Bukit Moko: dekat, tapi jauh, tapi dekat!
Luar biasa!Kok bisa ya selama ini tidak menulis?
Sekitar 3 bulan sudah, berlalu, dari terakhir menggoreskan garis-garis hitam di layar pembaca melalui blog ini. Untung beberapa hari yang lalu secara tidak sengaja membuka blog ini lagi dan langsung diingatkan akan betapa menyenangkannya menulis dan berbagi pengalaman, apalagi memang ada banyak sekali yang ingin dibagikan.
Oke, langsung saja, selamat menikmati.
Yap, sesuai dengan post terakhir di rangkaian cerita KBR, perjalanan Tempe, Koya, dan Mihe belum dan tidak pernah berakhir. Nah, sekarang permasalahannya tentu saja: waktu. Berhubung Tempe, Koya, dan Mihe mulai harus mengadu nasib demi sesuap nasi di jalurnya masing-masing, untuk melanjutkan perjalanan ini akhirnya harus curi-curi waktu di akhir pekan. Dan lagi, dengan waktu yang sempit, mereka harus realistis dalam menentukan tujuan berkeliling. Tapi tentu saja, tujuan keliling, manapun, tetap harus didasarkan pada request alias permintaan.

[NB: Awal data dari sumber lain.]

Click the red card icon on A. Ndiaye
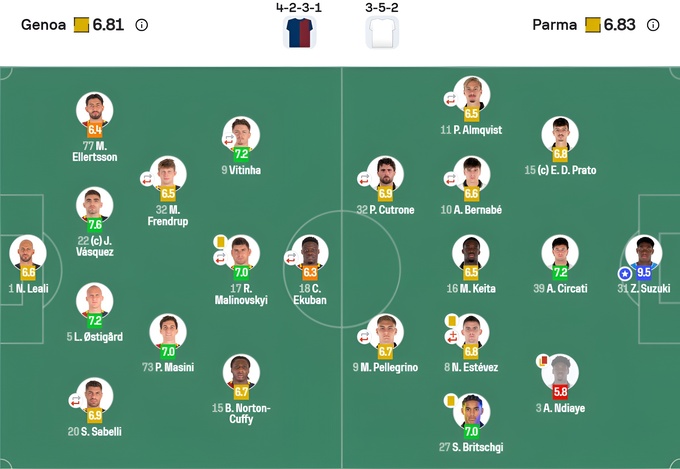 [x=543, y=359]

Dan uniknya, Koya dan Mihe kompak meminta untuk mengunjungi Bukit Moko, sementara Tempe belum pernah dengar Apaan dan dimana tuh bukit?
Didukung perasaan tidak mau kalah, Tempe langsung melakukan riset mengenai si Bukit yang ingin disambangi oleh Mihe dan Koya. Telisik punya telisik, ternyata letaknya berada di Kota Bandung. Bayangan awal dari Tempe, mungkin Bukit ini semacam Bogor-nya Jakarta, jadi perlu perjalanan 1-2 jam kesana dari Bandung. Eh, ternyata, letaknya dekat sekali dengan Kota Bandung!

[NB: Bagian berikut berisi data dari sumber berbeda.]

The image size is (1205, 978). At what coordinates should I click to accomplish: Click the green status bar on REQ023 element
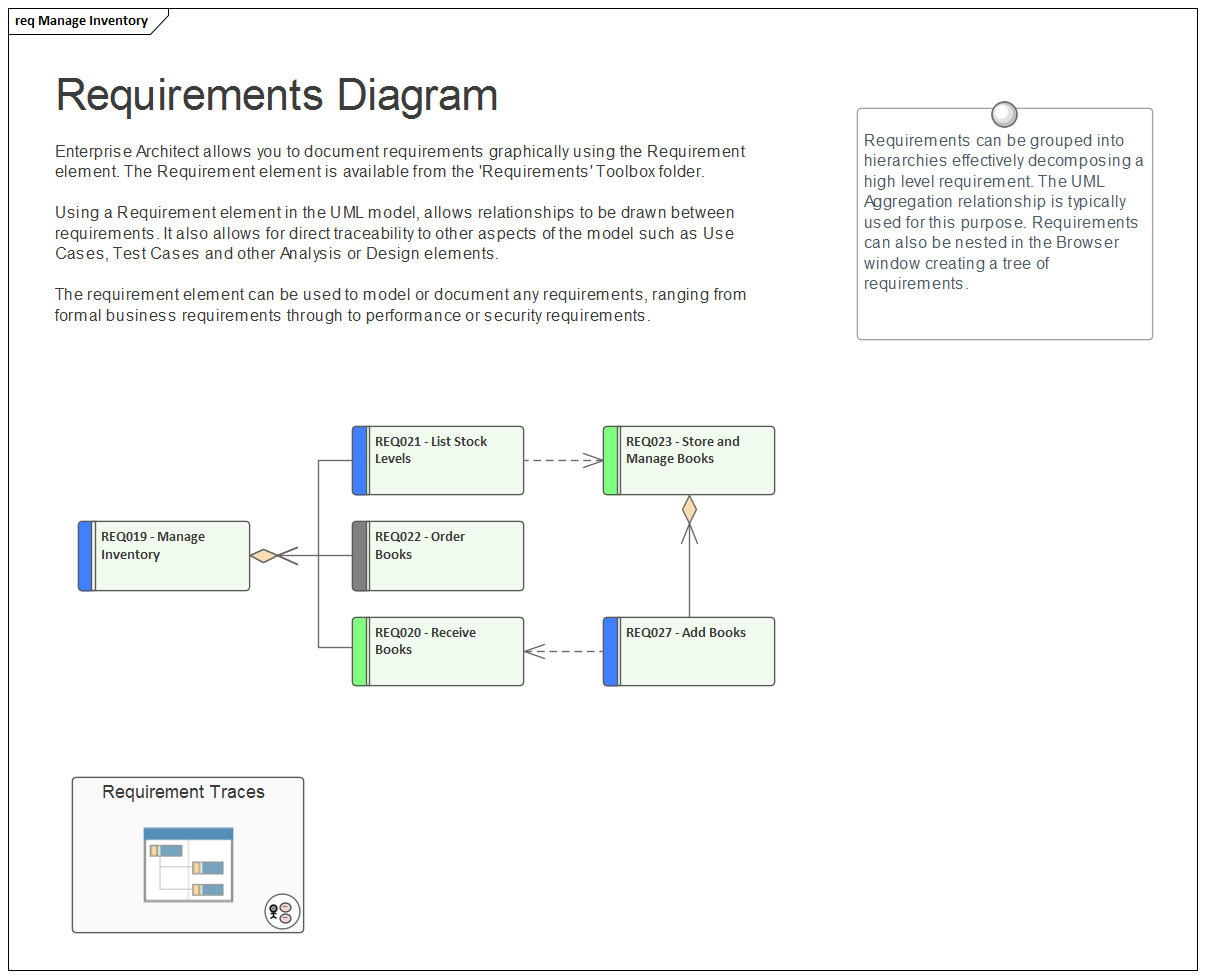(610, 460)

Oh ya, ada hal yang menarik sewaktu Tempe mencari-cari info mengenai “puncak tertinggi Kota Bandung” ini.
Tentu saja, senjata yang digunakan untuk mencari info adalah alat paling mutakhir abad ini: Mbah Google. Menariknya, dari berbagai sumber yang ditawarkan, 2 sumber merupakan blog yang pemiliknya familiar dengan Tempe, dan disarankan sih coba tengok juga kalau ingin tahu info tentang Bukit Moko:
Link pertama ini bagus dibaca terutama oleh yang belum pernah dengar tentang Bukit Moko. Ada gambaran umum yang cukup untuk mengetahui, apa sih bagusnya destinasi melancong satu ini?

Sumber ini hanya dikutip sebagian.